La disparition de la référence au travail tient donc une place essentielle dans l’évolution des mentalités. Didier Lapeyronnie, sociologue à l’université Bordeaux-II, travaille sur plusieurs quartiers populaires du Sud-Ouest de la France. Il souligne combien « les gens se définissent par leur lieu d’habitation et la race ; la dimension raciale est devenue centrale dans les quartiers populaires » . Et de constater, comme Michel Pialoux, qu’ « être ouvrier se vit surtout sur le mode de la perte : perte du travail, perte d’une morale… » Même si, « socialement, les gens se disent de gauche, ils expriment par ailleurs une détestation du monde social » qui se traduit par une « réelle envie de cogner » . D’où, « moralement et politiquement, un désir d’autorité et de répression »

Néanmoins, sans sous-estimer les sympathies lepénistes là où il a enquêté, Didier Lapeyronnie a vu récemment croître la popularité de Ségolène Royal : « Il se passe vraiment quelque chose autour de sa candidature.
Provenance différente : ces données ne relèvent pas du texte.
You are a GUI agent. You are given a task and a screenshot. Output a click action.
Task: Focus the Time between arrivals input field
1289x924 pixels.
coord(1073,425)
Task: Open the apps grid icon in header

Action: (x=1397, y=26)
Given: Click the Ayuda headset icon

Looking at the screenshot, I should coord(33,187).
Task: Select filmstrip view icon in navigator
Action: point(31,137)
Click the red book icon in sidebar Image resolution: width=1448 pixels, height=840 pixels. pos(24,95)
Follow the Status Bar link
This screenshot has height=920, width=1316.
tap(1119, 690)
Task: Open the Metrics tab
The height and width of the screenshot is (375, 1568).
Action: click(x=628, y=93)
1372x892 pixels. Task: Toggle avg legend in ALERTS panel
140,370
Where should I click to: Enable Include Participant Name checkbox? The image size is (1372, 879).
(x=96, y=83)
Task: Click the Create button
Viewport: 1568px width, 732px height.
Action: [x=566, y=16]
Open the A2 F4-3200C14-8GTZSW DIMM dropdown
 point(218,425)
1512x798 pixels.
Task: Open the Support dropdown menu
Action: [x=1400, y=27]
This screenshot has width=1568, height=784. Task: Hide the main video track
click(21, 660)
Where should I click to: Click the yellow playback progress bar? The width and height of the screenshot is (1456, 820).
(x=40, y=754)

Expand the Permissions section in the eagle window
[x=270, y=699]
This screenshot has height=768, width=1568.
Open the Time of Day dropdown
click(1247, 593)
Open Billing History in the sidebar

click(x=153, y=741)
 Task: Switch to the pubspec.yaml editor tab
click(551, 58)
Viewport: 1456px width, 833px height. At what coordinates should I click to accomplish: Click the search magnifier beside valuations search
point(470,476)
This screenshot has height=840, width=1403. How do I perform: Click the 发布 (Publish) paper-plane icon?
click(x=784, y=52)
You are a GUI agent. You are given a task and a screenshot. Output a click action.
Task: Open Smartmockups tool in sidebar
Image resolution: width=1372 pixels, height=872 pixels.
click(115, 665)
Lorsqu’elle se déplace, les gens sortent et veulent la voir. Je crois qu’elle est parvenue à séduire une partie de cet électorat par la combinaison entre une dimension sociale et une dimension morale »

Le vote ouvrier pour Jean-Marie Le Pen devrait probablement rester important, mais il pourrait bien être concurrencé par Ségolène Royal et, dans une moindre mesure, par Nicolas Sarkozy. Toutefois, à dix jours du premier tour, le seul élément certain est que près d’un électeur sur deux n’a toujours pas fait son choix. Beaucoup d’ouvriers sont sûrement dans ce cas.

[^2]: Voir les Ouvriers et la politique : permanences, ruptures, réalignements (1962-2002), Presses de Sciences-Po, 2004.

[^3]: Voir la Démocratie de l’abstention, Cécile Braconnier et Jean-Yves Dormagen, Folio, 2007.

[^4]: Retour sur la condition ouvrière, 10/18, 2004.